*Exercise*.
Exactly as written, copy every line from the one containing "Viewport: 650px width, 409px" through the end of the records, with the pictures left out.

[Saved entries]
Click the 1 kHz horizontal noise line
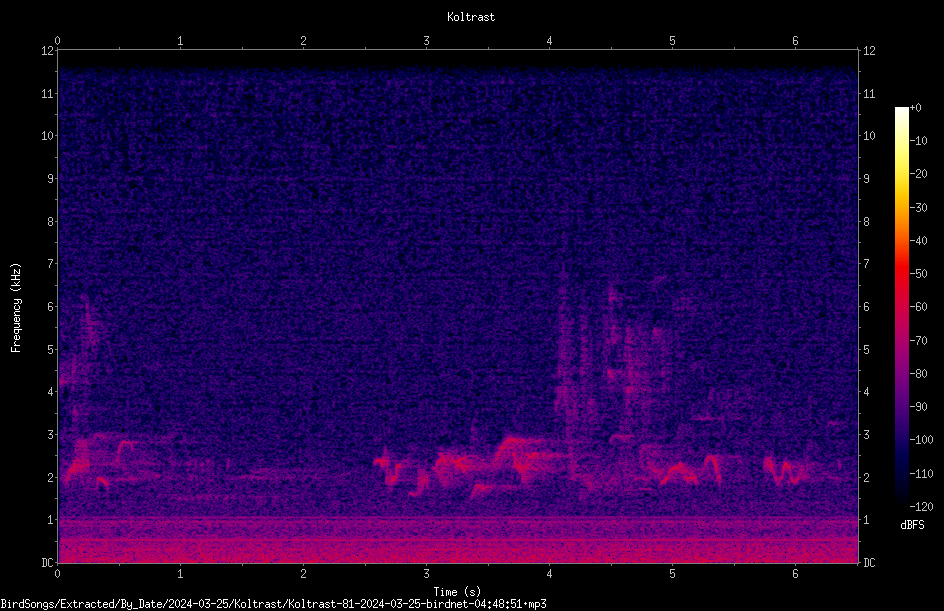Image resolution: width=944 pixels, height=611 pixels. (458, 518)
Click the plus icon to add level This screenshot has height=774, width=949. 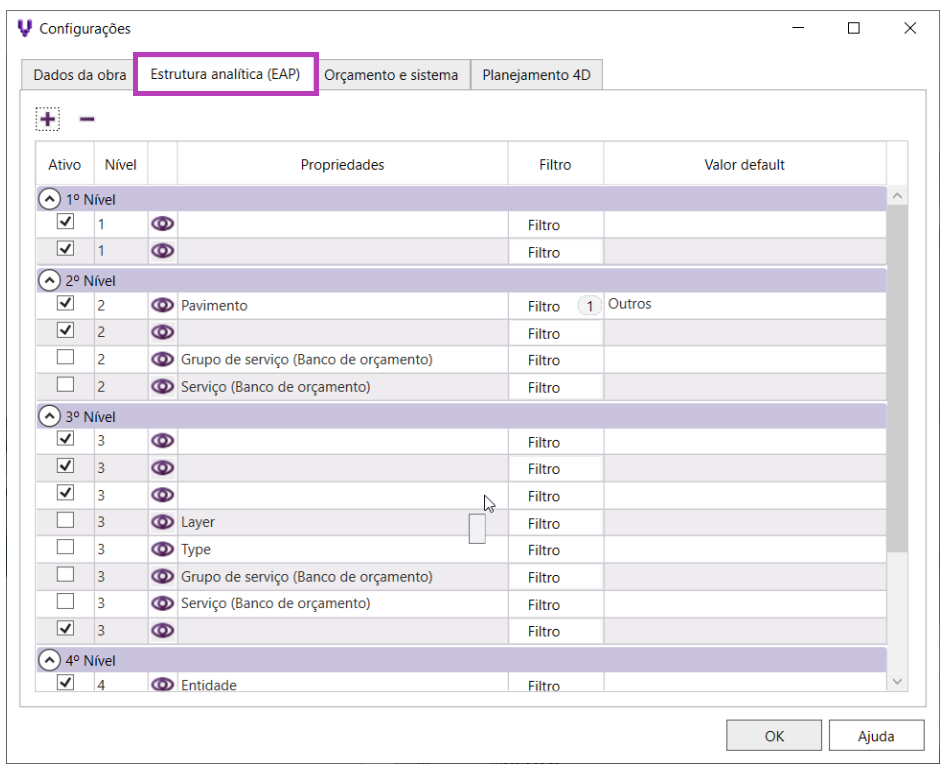[47, 119]
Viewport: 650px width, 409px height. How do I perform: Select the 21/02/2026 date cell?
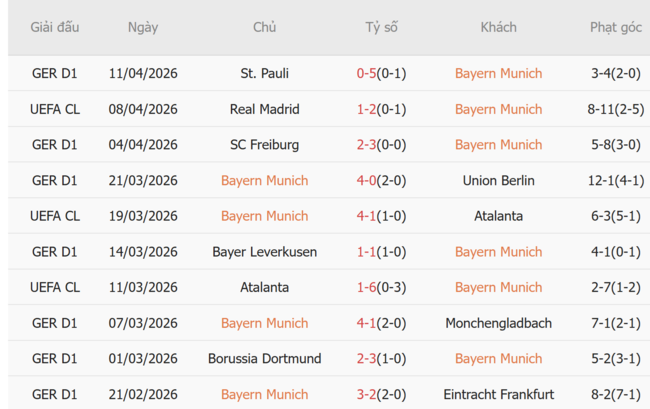pyautogui.click(x=143, y=394)
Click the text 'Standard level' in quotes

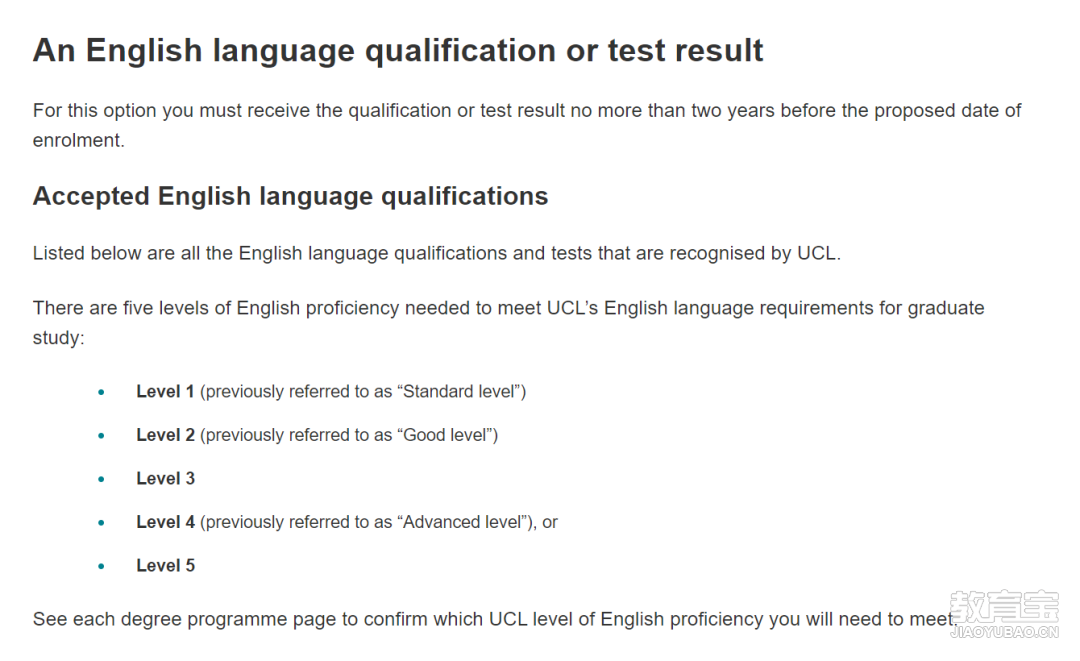tap(459, 392)
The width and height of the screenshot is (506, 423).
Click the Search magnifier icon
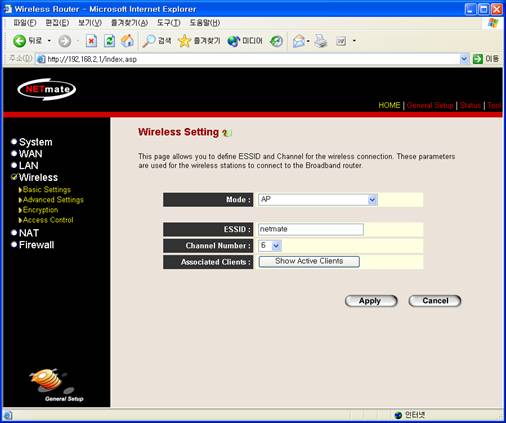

*Finished exercise*.
Viewport: 650px width, 409px height. How do I perform: Select the 21/02/2026 date cell?
pyautogui.click(x=143, y=394)
Click the text 'Standard level' in quotes

tap(459, 392)
The width and height of the screenshot is (506, 423).
Click the Search magnifier icon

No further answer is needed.